Pacman Mode (Multi-Agent)

Gamified task management for coordinating multiple agents. No server required.

$ bd pacman

╭──────────────────────────────────────────────────────────╮
│  ᗧ····○ bd-abc····○ bd-xyz····○ bd-123 ····◐            │
╰──────────────────────────────────────────────────────────╯

YOU: claude
SCORE: 3 dots

DOTS NEARBY:
  ○ bd-abc ● P1 "Implement login flow"
  ○ bd-xyz ● P2 "Add retry logic"

ACHIEVEMENTS:
  ✓ First Blood
  ✓ Streak 5
  ✓ Ghost Buster

Tip: `bd pacman --global` aggregates dots and scores across your workspace.

BLOCKERS:
  ● bd-456 blocked by bd-789

LEADERBOARD:
  #1 codex   5 pts
  #2 claude  3 pts

All tasks done?
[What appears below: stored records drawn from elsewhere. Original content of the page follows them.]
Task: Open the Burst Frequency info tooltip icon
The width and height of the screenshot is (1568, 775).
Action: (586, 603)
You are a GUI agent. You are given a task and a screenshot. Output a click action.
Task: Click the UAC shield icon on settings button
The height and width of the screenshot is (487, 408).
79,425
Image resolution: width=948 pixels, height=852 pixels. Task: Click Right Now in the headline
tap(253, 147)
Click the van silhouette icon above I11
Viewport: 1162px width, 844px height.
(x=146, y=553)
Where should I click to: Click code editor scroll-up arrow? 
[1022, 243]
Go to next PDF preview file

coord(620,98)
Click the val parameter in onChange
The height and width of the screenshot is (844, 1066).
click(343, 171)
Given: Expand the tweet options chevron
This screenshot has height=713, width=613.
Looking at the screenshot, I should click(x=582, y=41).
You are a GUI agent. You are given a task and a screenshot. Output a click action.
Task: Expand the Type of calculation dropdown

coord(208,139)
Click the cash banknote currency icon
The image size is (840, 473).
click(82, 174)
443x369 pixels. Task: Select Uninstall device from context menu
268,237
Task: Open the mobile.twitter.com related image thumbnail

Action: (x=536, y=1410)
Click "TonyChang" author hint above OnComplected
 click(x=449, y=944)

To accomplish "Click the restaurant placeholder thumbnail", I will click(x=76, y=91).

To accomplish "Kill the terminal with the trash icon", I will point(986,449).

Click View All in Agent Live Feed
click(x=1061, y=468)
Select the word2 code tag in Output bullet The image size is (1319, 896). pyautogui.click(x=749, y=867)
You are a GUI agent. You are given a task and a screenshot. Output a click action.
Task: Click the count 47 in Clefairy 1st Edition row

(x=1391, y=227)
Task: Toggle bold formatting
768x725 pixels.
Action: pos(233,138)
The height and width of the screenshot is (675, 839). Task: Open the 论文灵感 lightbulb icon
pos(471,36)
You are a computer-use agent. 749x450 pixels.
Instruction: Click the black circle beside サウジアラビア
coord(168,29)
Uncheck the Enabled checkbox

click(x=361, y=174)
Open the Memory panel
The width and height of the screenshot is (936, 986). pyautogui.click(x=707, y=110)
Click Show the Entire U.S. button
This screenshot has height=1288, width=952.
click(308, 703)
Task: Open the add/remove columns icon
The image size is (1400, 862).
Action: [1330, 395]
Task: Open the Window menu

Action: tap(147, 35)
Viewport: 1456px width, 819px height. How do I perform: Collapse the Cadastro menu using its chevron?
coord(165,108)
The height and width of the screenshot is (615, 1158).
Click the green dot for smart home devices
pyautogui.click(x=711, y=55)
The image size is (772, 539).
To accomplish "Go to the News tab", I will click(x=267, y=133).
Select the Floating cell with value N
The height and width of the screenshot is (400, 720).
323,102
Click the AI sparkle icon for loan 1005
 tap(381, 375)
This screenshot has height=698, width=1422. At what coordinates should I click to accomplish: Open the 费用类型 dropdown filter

Pacman clears the maze:

╭──────────────────────────────────────────────────────────╮
│  ᗧ····················✓ CLEAR!                            │
╰──────────────────────────────────────────────────────────╯

Multi-Agent Scenarios

Two agents, same project:

# Codex joins and works
AGENT_NAME=codex bd pacman --join
bd pacman --eat bd-123              # Close + score

# You check progress
bd pacman                           # See leaderboard

Session handoff (day → night):

# End of day
git push

# Codex overnight
git pull && AGENT_NAME=codex bd pacman --join
bd pacman --eat bd-456
git push

# Next morning
git pull && bd pacman               # See overnight work

Emergency stop all agents:

bd pacman --pause "PRODUCTION DOWN"
# Every agent's next bd command shows warning

bd pacman --resume                  # After incident

Workspace-Wide View

$ bd pacman --global

╭──────────────────────────────────────────────────────────╮
│  GLOBAL PACMAN · 5 projects · 42 dots · 8 ghosts        │
╰──────────────────────────────────────────────────────────╯

YOU: claude
TOTAL SCORE: 15 dots across all projects

PROJECTS:
  18○ project-alpha              (5 pts) ◐3
  12○ project-beta               (3 pts) ◐5
  8○  api-backend                (2 pts)
  4○  mobile-app                 (5 pts)
  ✓   my-tool                    (10 pts)

Files (All Git-Tracked)

.beads/
├── agents.json       # Who's playing
├── scoreboard.json   # Points per agent
└── pause.json        # Pause signal (when active)

Why Files, Not Server?

Aspect Server Files
Agent dies Inbox stuck Files persist
10 projects 10 registrations 0 registrations
Sync MCP calls Git pull/push

Documentation


Why "Shadowbook"?

Every spec casts a shadow over code. When the spec moves, the shadow should move too.


MIT License · Built on beads

Wobble Drift

bd drift
bd cascade <skill>

Drift shows the last wobble scan summary plus spec/bead drift counts. Cascade prints the dependents recorded in .beads/wobble/skills.json.